Intel Preparing Linear Address Masking Support (LAM)

Written by Michael Larabel in Intel on 24 December 2020 at 07:17 AM EST. 9 Comments
A few days ago there was a glibc commit mentioning Intel "LAM" and now the updated Intel documentation sheds more light on this forthcoming processor feature.

Intel updated their programming reference manual this week with new features coming to future Intel CPUs. This includes outlining Intel LAM to shed more light on it. The December 2020 update also includes updates to the Enhanced Hardware Feedback Interface as well as a chapter on new error codes for Sapphire Rapids processors. The Enhanced Hardware Feedback Interface functionality was talked about a few months ago.

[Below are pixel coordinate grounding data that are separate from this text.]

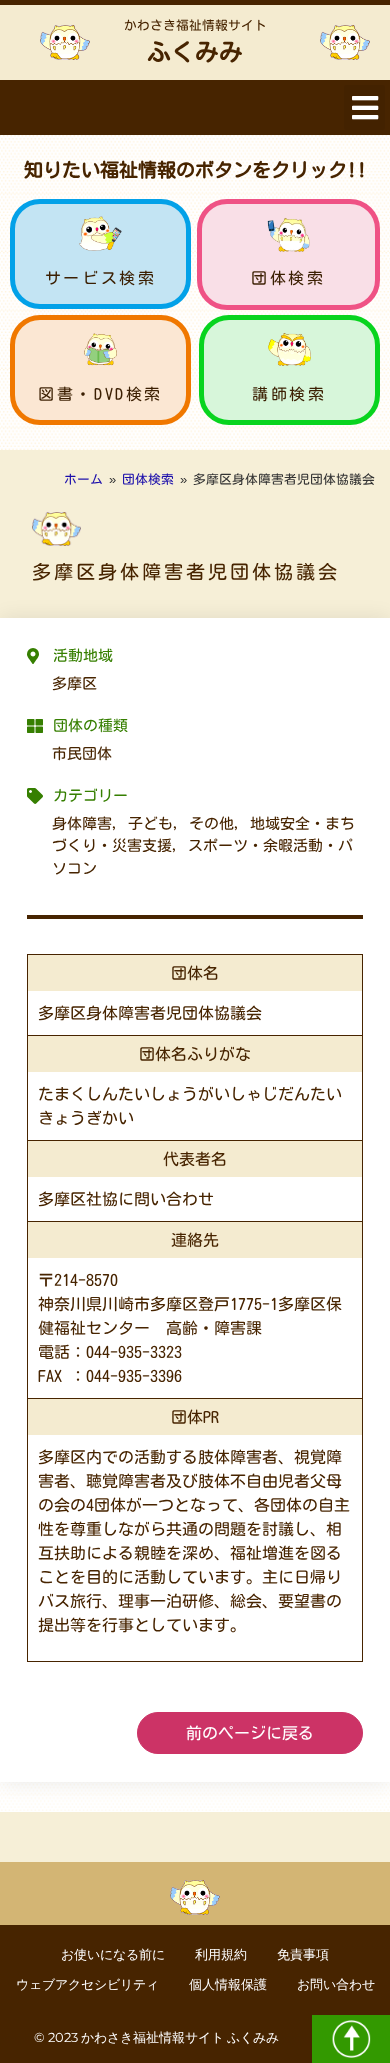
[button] (364, 107)
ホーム (83, 479)
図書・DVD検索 (100, 394)
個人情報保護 (228, 1984)
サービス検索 (101, 278)
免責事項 (303, 1954)
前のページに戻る (250, 1733)
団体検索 (288, 278)
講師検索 (289, 394)
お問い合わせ (336, 1984)
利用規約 (221, 1954)
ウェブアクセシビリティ (87, 1984)
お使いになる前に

Intel Linear Address Masking (LAM) is about allowing software to make use of untranslated address bits of 64-bit linear addresses for metadata. Linear addresses use either 48-bits (4-level paging) or 57-bits (5-level paging) while LAM allows the remaining space of the 64-bit linear addresses to be used for metadata.
Software usages that associate metadata with a pointer might benefit from being able to place metadata in the upper (untranslated) bits of the pointer itself. However, the canonicality enforcement mentioned earlier implies that software would have to mask the metadata bits in a pointer (making it canonical) before using it as a linear address to access memory. LAM allows software to use pointers with metadata without having to mask the meta-data bits. With LAM enabled, the processor masks the metadata bits in a pointer before using it as a linear address to access memory.

LAM is supported only in 64-bit mode and applies only addresses used for data accesses. LAM doe not apply to addresses used for instruction fetches or to those that specify the targets of jump and call instructions.

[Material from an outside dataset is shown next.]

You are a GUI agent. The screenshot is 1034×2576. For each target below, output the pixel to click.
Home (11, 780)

Those wanting all of the technical details on Intel LAM can see the updated PRM.

It's possible LAM is one of the new features with Sapphire Rapids given the other ongoing updates in the PRM and not yet seeing much in the way of Granite Rapids additions within the documentation or Linux code for that matter, but we'll see with time for sure when LAM is coming to Intel CPUs (the initial glibc check is just relying upon the CPU feature bit). As mentioned, the Linux/open-source enablement around Linear Address Masking has also begun and should be seeing more work soon now that LAM is public. Kudos as usual to Intel with their timely Linux/open-source hardware enablement work well ahead of actual product launches.